In the hectic days that led up to Bank of America's (BAC) shotgun wedding with Merrill Lynch last year, lots of mistakes were made. Not the least of those was the nondisclosure of $3.6 billion paid in bonuses to Merrill executives prior to the $29 billion deal's closing, which has led to both federal and state investigations.

Another bone-headed decision on the part of Bank of America's management was to kill off Merrill's iconic bull logo, an image so associated with optimism and prosperity on Wall Street that a 7,000 pound bronze sculpture of a charging bull graces a nearby park in Manhattan and has become a popular tourist attraction in its own right.
Now, Bank of America will spend as much as $20 million to bring the bull back along with the Merrill Lynch name. The old Merrill will now be christened Merrill Lynch Wealth Management, and become one of two primary units within Bank of America's Global Wealth and Investment Management division. (The Merrill purchase made Bank of America the largest wealth manager in the country.)

The then-stricken Merrill Lynch may have been a ripe takeover target, but to ignore the value of the bull logo and hastily dispose of it was a move likely driven by egos, said Paul Kurnit, professor of marketing at Pace University in New York and co-author of When The Going Gets Tough, Tough Businesses Get Growing.

"It will probably cost them a whole lot more to do that relaunch than if they would have had the insight and the wherewithal at the point of that acquisition to understand the equities and the assets they were acquiring," Kurnit said.

Management at the bank, which includes soon-to-depart CEO Ken Lewis, is supposedly some of the best in America, and should have been able to make smart decisions quickly, he said.

The fact that Bank of America, which received some $45 billion in taxpayer bailouts, will spend $20 million to relaunch the Merrill name and logo may not sit well with some people, but Kurnit believes the amount isn't all that extraordinary. "It's just not a huge sum of money in the advertising arena to what is basically a reintroduction of a brand," he said.

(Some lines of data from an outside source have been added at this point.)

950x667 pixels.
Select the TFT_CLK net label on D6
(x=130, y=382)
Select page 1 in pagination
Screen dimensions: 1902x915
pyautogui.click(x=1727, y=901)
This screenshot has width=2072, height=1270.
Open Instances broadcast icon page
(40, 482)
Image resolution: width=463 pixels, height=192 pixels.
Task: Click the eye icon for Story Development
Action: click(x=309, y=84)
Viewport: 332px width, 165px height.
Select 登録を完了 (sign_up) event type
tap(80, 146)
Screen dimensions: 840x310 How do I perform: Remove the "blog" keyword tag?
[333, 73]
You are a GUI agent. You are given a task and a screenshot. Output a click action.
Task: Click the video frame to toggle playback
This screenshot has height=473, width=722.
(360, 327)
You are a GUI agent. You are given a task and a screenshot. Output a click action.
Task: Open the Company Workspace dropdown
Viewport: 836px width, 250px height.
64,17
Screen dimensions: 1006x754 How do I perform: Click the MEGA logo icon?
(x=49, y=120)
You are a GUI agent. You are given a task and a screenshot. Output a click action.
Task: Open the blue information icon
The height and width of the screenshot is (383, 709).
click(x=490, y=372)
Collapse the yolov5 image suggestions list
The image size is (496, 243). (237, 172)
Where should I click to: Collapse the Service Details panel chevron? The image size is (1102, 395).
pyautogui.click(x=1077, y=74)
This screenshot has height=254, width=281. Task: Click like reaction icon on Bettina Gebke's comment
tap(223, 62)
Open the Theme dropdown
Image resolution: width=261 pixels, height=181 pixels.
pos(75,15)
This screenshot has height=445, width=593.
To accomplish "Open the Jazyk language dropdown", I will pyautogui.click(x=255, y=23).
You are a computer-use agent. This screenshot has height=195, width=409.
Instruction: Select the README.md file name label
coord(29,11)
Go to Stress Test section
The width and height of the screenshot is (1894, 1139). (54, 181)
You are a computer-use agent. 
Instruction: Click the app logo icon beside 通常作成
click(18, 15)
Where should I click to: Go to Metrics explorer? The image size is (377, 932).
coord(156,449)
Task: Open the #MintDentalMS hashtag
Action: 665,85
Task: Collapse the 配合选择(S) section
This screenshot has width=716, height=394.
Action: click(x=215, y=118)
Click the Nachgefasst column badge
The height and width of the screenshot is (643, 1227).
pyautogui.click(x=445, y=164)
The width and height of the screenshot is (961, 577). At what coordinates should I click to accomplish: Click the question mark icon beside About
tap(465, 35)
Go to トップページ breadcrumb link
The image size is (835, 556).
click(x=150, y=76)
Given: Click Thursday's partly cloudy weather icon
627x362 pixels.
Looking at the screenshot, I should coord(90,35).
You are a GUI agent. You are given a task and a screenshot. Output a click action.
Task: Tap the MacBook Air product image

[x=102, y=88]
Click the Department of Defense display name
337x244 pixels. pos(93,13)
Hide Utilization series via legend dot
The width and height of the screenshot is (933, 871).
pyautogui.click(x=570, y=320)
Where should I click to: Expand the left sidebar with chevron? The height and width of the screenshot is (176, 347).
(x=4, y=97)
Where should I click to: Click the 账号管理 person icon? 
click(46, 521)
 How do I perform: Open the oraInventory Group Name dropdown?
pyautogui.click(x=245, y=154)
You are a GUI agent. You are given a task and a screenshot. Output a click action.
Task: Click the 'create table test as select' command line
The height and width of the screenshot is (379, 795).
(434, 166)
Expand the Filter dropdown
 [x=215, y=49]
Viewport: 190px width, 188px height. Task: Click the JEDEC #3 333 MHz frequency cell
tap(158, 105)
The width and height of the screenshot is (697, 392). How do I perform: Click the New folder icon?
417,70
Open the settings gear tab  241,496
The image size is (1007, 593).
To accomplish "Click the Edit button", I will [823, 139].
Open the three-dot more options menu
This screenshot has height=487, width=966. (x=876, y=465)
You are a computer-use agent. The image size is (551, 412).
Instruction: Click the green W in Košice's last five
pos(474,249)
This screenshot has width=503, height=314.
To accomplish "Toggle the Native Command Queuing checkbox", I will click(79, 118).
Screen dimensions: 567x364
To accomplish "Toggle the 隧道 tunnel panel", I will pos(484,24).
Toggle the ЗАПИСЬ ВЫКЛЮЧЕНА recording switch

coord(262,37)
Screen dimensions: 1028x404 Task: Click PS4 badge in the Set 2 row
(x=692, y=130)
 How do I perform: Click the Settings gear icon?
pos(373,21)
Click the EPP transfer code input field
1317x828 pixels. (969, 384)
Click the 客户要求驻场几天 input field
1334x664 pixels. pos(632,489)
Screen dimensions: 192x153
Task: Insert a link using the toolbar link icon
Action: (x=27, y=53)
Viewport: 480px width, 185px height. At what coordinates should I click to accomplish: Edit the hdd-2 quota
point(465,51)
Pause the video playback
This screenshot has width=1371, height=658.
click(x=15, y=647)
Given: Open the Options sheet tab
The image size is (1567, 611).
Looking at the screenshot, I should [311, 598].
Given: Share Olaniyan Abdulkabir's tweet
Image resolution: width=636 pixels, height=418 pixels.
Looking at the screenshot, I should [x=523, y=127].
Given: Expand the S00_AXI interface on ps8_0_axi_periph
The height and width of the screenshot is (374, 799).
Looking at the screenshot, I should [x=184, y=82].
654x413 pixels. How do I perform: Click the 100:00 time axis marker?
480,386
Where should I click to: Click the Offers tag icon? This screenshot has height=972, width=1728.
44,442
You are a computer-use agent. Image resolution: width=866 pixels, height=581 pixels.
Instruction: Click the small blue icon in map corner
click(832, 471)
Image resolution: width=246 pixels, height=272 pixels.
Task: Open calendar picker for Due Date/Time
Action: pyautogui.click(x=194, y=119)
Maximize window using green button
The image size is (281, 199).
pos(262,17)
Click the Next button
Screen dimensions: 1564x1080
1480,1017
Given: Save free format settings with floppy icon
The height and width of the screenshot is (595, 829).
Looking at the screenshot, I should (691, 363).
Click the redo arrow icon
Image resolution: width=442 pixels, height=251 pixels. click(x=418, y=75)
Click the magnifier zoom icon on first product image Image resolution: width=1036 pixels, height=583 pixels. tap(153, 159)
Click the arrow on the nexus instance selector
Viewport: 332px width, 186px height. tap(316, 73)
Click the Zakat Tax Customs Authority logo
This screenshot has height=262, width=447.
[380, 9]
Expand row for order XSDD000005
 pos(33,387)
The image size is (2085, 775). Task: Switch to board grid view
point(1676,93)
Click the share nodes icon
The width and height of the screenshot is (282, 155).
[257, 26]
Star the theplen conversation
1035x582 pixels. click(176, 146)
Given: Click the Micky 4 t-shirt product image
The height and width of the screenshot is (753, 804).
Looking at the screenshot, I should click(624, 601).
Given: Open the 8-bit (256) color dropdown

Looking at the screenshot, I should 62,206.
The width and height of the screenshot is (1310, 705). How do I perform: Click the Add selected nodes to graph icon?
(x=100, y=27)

Bank of America's announcement isn't unlike the one made by Ford Motor Co. (F) in 2006 to bring the Taurus (which, by the way, is Latin for "bull") nameplate back into its fold of passenger car brands.

Long before CEO Alan Mulally was hired in September 2006, the Dearborn, Mich.-based automaker had decided to stop making what once was the most popular car in the U.S., a decision that perplexed Mulally. "How can it go away?" he remembered asking. "It's the best-selling car in America."

As was the case with the Taurus, the Merill brand and bull icon have built-in recognition, Kurnit said, "Whether $20 million is enough to really burnish the brand in terms of the relaunch for wealth management remains to be seen."